Doctor of Philosophy in Counselor Education and Supervision (PhD)


Joy M. Mwendwa


Critical Race Theory, HBCUs, CACREP Master’s, Counselors in Training, African American Counseling Students, Underrepresentation


Counseling | Education


African American students’ experiences in graduate programs at predominately White institutions (PWIs) have been explored in previous research. Said experiences were described using the following constructs: underrepresentation, invisibility, isolation, lack of support, and silence. There is minimal research that focuses on Black students’ experiences at Historically Black Colleges and Universities (HBCUs), where the environment was reported to be welcoming, nurturing, and supportive.
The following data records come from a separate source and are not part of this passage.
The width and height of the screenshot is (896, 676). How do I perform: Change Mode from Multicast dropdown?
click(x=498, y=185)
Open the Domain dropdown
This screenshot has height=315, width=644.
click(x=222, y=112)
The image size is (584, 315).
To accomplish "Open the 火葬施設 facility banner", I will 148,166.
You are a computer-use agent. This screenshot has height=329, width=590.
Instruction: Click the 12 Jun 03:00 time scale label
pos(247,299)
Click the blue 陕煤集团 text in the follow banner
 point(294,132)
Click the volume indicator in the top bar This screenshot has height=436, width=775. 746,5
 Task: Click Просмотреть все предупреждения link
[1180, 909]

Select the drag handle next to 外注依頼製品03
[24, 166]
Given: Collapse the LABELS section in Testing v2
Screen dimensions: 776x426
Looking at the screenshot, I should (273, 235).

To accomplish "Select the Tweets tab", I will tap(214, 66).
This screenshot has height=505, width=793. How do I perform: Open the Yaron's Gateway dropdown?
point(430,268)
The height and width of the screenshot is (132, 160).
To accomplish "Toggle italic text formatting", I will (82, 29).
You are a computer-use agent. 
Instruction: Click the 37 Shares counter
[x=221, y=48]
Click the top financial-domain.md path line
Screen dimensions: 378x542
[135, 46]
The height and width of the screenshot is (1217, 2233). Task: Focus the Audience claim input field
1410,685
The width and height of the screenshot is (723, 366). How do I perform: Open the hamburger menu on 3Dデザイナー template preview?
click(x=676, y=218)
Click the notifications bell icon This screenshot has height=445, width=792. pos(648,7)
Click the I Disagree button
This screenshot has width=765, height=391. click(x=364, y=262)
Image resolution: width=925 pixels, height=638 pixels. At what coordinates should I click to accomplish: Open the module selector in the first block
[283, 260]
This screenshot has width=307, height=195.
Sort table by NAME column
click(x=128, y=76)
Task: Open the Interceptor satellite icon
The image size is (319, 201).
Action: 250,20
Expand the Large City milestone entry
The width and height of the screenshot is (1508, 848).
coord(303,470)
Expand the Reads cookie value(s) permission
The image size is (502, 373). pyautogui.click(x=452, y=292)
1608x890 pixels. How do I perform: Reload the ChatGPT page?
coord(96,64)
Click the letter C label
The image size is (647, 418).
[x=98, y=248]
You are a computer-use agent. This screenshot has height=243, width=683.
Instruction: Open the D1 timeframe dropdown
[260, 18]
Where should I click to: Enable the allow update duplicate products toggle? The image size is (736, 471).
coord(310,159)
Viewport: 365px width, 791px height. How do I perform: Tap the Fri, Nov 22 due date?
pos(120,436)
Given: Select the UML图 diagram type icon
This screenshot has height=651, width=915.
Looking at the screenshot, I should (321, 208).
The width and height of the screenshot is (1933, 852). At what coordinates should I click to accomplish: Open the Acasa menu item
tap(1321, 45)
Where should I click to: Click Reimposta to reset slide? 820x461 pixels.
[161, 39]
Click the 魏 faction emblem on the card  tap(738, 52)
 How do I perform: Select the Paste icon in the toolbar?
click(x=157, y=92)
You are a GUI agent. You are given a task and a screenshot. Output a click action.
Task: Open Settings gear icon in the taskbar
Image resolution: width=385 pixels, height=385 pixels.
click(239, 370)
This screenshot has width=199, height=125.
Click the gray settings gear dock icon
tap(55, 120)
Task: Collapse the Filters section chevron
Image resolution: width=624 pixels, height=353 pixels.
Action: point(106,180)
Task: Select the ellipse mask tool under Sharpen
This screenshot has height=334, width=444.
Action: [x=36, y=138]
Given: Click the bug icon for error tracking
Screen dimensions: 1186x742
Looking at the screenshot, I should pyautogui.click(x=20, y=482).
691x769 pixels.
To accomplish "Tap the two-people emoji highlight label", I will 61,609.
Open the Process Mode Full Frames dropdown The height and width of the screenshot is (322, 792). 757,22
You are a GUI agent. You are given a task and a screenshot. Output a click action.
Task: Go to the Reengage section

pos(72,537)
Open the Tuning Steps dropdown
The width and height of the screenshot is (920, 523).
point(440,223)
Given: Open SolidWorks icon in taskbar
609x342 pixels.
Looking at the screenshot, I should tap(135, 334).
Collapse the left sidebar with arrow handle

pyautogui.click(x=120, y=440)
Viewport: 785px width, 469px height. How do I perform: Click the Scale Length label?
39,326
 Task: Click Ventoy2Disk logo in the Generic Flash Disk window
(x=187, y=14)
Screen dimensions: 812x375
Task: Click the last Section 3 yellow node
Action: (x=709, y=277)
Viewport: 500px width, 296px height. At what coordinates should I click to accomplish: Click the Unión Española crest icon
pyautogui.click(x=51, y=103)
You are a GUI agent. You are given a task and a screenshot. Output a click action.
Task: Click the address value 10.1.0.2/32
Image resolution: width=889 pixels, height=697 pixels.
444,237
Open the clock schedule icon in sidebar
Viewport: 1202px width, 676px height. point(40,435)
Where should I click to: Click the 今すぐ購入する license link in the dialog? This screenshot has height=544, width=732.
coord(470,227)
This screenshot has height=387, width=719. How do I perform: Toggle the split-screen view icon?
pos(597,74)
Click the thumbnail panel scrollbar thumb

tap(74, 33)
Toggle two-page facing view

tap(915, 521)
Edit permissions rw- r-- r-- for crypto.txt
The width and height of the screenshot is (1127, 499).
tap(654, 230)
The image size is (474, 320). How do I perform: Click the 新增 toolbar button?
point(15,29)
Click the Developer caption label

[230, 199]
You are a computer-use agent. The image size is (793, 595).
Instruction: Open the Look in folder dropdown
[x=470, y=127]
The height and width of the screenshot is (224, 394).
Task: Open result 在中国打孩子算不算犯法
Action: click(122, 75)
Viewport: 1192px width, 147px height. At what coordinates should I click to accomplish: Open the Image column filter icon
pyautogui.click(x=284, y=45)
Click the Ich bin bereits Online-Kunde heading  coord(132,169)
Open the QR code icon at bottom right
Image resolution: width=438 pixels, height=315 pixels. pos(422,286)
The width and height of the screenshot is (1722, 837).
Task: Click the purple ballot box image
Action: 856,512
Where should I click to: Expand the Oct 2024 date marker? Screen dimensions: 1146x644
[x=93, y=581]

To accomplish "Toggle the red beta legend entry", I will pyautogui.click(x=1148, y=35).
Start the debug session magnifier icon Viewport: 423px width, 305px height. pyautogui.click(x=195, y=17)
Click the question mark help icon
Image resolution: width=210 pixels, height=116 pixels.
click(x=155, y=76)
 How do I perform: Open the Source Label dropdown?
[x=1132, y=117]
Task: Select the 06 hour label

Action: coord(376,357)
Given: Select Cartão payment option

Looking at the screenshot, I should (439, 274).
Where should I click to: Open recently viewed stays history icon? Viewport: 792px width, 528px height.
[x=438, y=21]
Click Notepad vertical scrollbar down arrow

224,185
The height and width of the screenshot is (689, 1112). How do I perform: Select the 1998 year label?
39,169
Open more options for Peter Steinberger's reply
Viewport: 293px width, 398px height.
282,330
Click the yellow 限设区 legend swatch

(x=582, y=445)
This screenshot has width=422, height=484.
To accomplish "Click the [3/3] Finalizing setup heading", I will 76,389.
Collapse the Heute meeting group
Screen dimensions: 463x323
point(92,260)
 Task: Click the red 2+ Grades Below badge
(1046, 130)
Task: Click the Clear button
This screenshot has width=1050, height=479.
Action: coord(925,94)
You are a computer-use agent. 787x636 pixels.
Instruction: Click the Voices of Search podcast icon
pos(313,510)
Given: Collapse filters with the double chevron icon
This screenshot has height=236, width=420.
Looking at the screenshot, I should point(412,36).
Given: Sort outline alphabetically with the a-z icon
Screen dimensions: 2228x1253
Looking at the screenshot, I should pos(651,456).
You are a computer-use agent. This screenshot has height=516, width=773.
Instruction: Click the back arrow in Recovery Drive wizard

This study adds to the literature by exploring the lived experiences of African American students in CACREP-accredited master’s counseling programs at HBCUs, with critical race theory (CRT) as the theoretical framework. After being identified as eligible based on a screening survey, semi-structured interviews and photovoice were implemented to allow space for the six participants to share their experiences. The following five themes and subthemes emerged from an analysis of their responses: relationship dynamics with the subthemes of representation, faculty, peers, and isolation; climate with the subthemes of program, HBCUs, and challenges; being Black; scholarship with the subthemes of CACREP and academic transactions; and COVID. Participants shared mostly positive experiences, noting the family feel of their programs, the pleasant relationships with their faculty, connectedness to their peers, and a sense of empowerment because of their Blackness. Implications for counselor educators suggest making the conscious effort to communicate in a timely manner, make students feel welcome, and teach from a multicultural lens.